Sort merge joins can be used to join rows from two independent sources. Hash joins generally perform better than sort merge joins, but, on the other hand, sort merge joins can perform better than hash joins if both of the following conditions exist:
•The row sources are sorted already.
•A sort operation does not have to be done.
Sort merge joins are useful when the join condition between two tables is an inequality condition like <, <=, >, or >= and they can perform better than nested loop joins for large data sets. We cannot use hash joins unless there is an equality condition.
In a merge join, there is no concept of a driving table. The join consists of two steps:
1. Sort joins operation: Both the inputs are sorted on the join key.
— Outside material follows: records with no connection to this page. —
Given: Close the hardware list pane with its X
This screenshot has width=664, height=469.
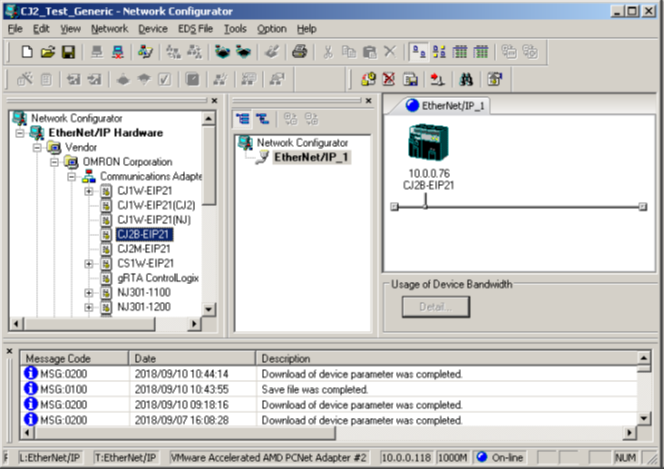Looking at the screenshot, I should coord(213,101).
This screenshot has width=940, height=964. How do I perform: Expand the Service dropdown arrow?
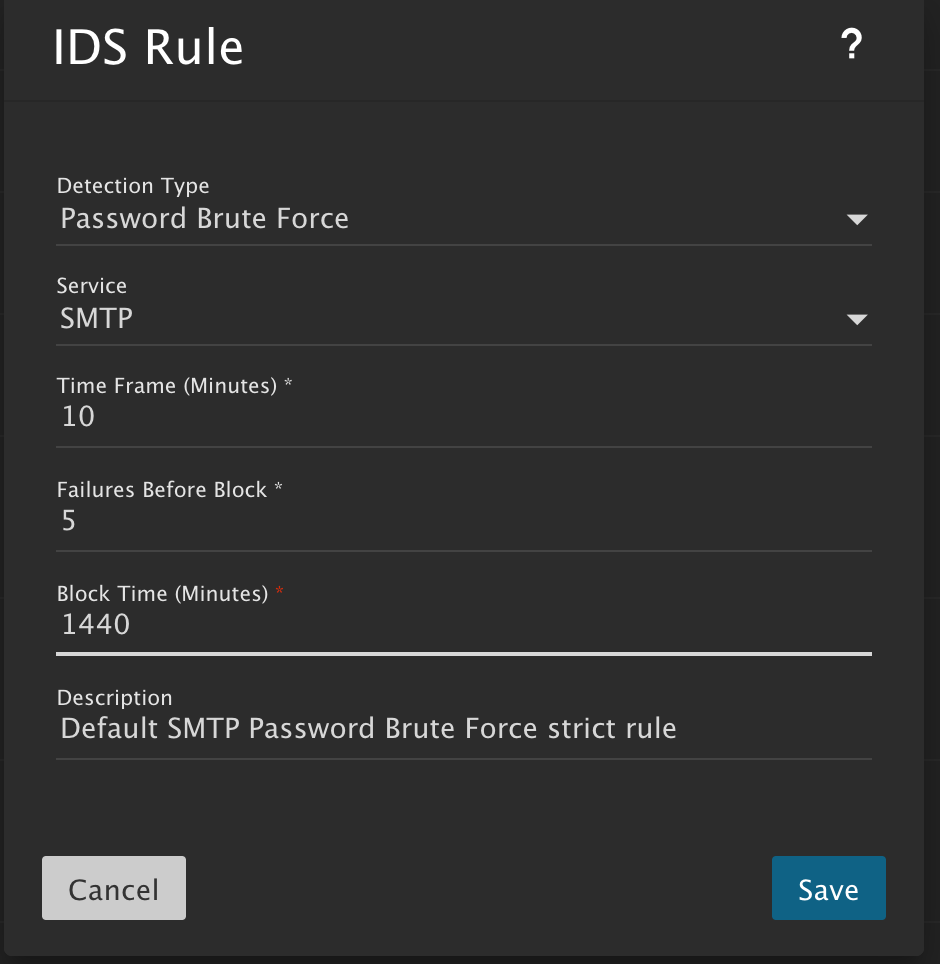(856, 320)
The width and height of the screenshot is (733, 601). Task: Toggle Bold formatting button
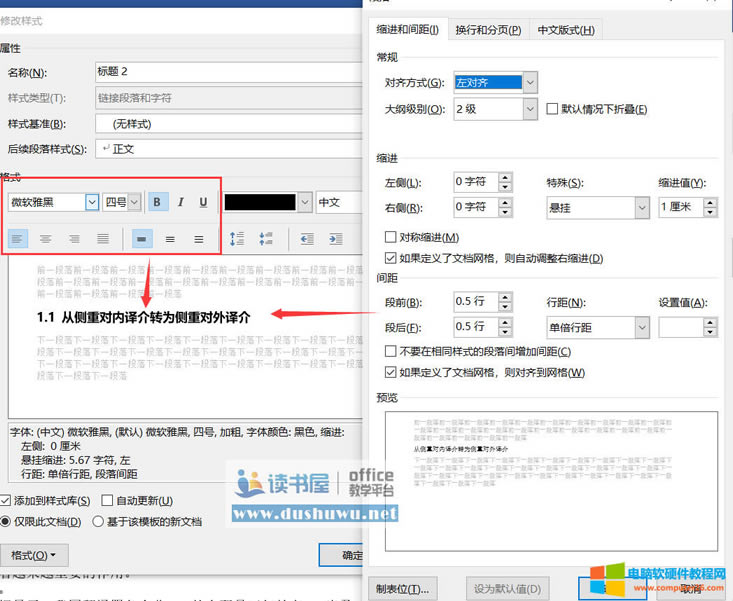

2. Merge joins operation: The sorted lists are merged together.
If the input is already sorted by the join column, then a sort join operation is not performed for that row source.
The optimizer can choose a sort merge join over a hash join for joining large amounts of data if any of the following conditions are true:
•The join condition between two tables is not an equi-join.
•OPTIMIZER_MODE is set to RULE.
•HASH_JOIN_ENABLED is false.
•Because of sorts already required by other operations, the optimizer finds it is cheaper to use a sort merge than a hash join.
•The optimizer thinks that the cost of a hash join is higher, based on the settings of HASH_AREA_SIZE and SORT_AREA_SIZE.
To advise the optimizer to use a sort merge join, apply the USE_MERGE hint. You might also need to give hints to force an access path.
HASH JOIN:
Oracle performs a join between two sets of row data using hash join algorithm. Input and Output same as Merge Join. Oracle reads all rows from the second input and builds a hash structure, before reading each row from the first input one at a time. For each row from the first input, the hash structure is probed and matching rows generate output.
Hash joins are used for joining large data sets. The optimizer uses the smaller of two tables or data sources to build a hash table on the join key in memory. It then scans the larger table, probing the hash table to find the joined rows.
After the hash table is complete, the following processes occur:
- The second, larger table is scanned.
- It is broken up into partitions like the smaller table.
- The partitions are written to disk.
When the hash table build is complete, it is possible that an entire hash table partition is resident in memory. Then, you do not need to build the corresponding partition for the second (larger) table. When that table is scanned, rows that hash to the resident hash table partition can be joined and returned immediately.
Each hash table partition is then read into memory, and the following processes occur:
- The corresponding partition for the second table is scanned.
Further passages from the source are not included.